Allen has now made 40 films, starting from the broad humour of Bananas and Everything You Wanted to Know about Sex to the semi-serious phase of Hannah and Her Sisters, through to full-blown dramatic works like Match Point. Allen would no longer seem to care if he is funny or not. This has liberated him. There’s certainly nothing rip-roaringly funny in. Vicky Cristina Barcelona. We just smile ruefully at the self-destructiveness of the characters and the general carnage around us. Yet it’s still one of his best works. Likewise with Midnight inParis, Allen’s charming period fantasy about a Walter Mitty American transported to 1920sParis. Match Point hardly has a laugh in it and is instead a series of lucky escapes and infelicitous encounters, perhaps a reflection of Allen’s own absurdist philosophy.

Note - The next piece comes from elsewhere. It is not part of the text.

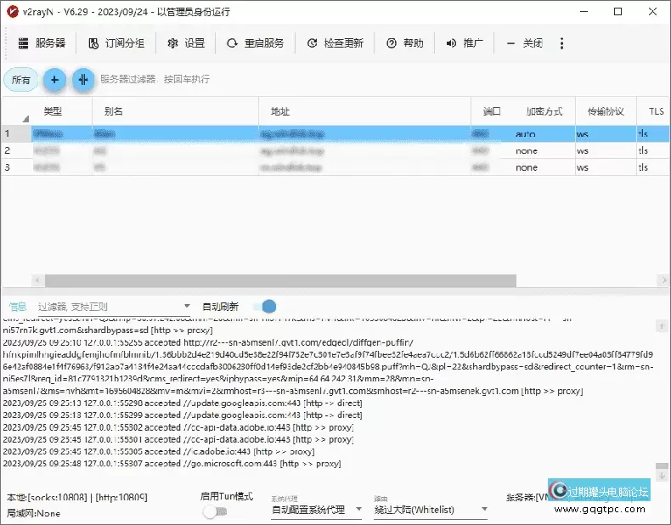Expand the log filter dropdown arrow
Viewport: 671px width, 525px height.
pyautogui.click(x=188, y=306)
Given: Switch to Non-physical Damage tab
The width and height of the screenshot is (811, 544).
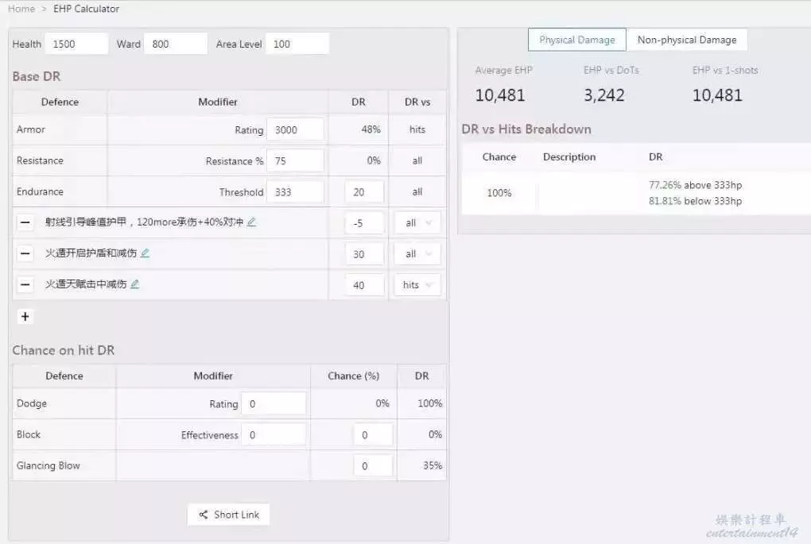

Various worthies, friends and collaborators were brought on to praise Allen. Fellow director Martin Scorsese said that Allen always had something to say, implying he was a great storyteller if not a great filmmaker. Diane Keaton said she fell in love with Woody and made most of the running – ah, the perils of working with attractive actresses! – and remains friendly with him. Mia Farrow is definitely – we assume – not very friendly ever since “La Scandale” of 1992 when Woody took up with their adopted daughter. Farrow did not appear in the programme. Allen professed not to care one iota what others thought of his private behaviour, probably – although I’m guessing – his only lie in the near two-hour long documentary.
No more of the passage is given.